Document excerpt:

+++++

Baltimore Ravens' scouting report

5 CRITICAL QUESTIONS 1. How will Kyle Boller fare in place of Steve McNair? As the Ravens (4-2) take on the Buffalo Bills (1-4) today at Ralph Wilson Stadium, this marks the backup quarterback's third start of the season.

Although Boller has performed viably in his two previous starts with a pair of victories over the New York Jets and St. Louis Rams, he made some poor decisions a week ago in a 22-3 win with one interception. Plus, his mobility isn't 100 percent due to a banged-up knee.

This is also an extremely noisy, unfriendly environment. Boller is 15-4 as a starter at home, but isn't nearly as efficient away from Baltimore where he hasn't won a road start since Nov. 14, 2004 in an overtime victory over the New York Jets at The Meadowlands. He has lost his last seven road starts, but at least he's facing off with the NFL's 32nd-ranked defense. The Bills allow 421.4 yards per contest.

2. Will Willis McGahee behave like he has something to prove?

The former Pro Bowl runner has attempted to downplay his emotions all week as he returns to Buffalo, the city he ridiculed for its women, restaurants and lack of glitzy nightlife as well as suggesting that the team should be moved over the U.S. border to Toronto. Now, the people of upstate New York are going to let him know how they feel. It will be interesting to see what sort of rushing rebuttal the league's fourth-ranked runner issues against the league's 25th-ranked run defense.

3.Will the injury bug affect the Ravens?

In addition to not having starting quarterback Steve McNair due to a back injury, it's conceivable that the reigning AFC North champions could also be without middle linebacker Ray Lewis (knee), tight end Todd Heap (hamstring), cornerback Chris McAlister (knee), tight end Daniel Wilcox (foot) and offensive tackles Jonathan Ogden (turf toe) and Adam Terry (sprained ankle). At some point, the shorthanded personnel will lead to a loss. Perhaps not this week, though, as Baltimore tries to improve to 5-2 heading into its bye.

+++++

According to the scouting report above, how many yards per game does the Bills' defense allow?

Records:
+++++

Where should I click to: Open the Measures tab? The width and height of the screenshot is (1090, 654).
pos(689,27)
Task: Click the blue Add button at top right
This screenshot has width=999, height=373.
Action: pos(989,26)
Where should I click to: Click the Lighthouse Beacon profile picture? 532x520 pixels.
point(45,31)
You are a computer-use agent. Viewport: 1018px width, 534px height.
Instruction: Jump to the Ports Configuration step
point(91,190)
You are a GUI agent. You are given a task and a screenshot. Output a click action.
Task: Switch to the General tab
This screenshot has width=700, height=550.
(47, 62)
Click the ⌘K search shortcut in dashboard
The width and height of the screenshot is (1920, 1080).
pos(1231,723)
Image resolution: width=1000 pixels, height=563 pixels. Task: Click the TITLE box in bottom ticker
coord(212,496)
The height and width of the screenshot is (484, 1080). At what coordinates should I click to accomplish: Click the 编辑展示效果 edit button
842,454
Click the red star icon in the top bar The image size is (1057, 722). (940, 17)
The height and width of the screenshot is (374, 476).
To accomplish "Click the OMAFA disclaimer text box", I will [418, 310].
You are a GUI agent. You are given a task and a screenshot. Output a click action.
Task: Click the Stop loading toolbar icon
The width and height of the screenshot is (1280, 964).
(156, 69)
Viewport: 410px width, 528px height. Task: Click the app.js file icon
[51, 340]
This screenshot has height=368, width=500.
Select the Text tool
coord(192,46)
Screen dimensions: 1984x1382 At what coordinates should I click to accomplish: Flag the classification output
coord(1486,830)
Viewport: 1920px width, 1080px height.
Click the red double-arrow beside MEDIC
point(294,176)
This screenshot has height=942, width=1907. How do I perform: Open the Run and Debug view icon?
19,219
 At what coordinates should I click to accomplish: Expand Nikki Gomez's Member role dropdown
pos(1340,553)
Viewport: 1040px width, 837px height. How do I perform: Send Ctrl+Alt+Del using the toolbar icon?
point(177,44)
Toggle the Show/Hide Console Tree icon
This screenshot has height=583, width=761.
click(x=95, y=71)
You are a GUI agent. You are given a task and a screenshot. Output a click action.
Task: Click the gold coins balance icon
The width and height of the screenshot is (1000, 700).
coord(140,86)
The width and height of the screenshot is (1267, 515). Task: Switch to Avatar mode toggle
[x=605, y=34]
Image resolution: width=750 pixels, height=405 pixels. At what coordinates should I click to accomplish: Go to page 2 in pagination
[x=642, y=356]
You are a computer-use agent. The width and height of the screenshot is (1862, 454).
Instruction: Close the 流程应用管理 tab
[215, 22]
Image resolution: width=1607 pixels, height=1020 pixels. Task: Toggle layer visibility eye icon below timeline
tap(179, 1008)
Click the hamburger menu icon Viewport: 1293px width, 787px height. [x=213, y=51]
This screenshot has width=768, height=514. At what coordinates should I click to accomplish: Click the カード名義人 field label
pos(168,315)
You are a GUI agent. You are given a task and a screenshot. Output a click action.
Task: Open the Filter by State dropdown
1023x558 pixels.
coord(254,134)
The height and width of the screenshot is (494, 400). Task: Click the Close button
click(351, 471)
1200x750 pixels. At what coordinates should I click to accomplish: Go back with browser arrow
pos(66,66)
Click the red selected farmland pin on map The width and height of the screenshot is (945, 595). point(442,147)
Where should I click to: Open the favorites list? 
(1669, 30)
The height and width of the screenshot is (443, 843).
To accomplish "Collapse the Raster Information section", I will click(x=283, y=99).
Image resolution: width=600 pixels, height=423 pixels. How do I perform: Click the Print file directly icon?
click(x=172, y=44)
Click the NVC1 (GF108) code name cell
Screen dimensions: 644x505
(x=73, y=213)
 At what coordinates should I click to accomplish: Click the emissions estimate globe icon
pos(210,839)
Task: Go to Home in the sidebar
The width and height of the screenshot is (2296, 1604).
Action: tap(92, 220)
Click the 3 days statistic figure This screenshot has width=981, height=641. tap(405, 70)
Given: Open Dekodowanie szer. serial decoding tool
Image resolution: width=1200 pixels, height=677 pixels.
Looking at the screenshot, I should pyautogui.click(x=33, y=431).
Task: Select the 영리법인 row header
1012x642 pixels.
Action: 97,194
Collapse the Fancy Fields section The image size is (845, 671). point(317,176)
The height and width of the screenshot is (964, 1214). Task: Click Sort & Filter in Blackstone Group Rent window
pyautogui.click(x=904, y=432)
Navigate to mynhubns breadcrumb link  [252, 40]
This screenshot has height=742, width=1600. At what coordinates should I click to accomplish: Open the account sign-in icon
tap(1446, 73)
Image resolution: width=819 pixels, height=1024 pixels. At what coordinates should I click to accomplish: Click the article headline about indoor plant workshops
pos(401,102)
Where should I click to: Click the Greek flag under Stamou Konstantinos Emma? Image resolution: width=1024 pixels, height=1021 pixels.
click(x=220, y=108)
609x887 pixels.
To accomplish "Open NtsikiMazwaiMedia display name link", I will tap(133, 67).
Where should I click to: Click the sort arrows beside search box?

+++++

Task solution: 421.4 yards per contest.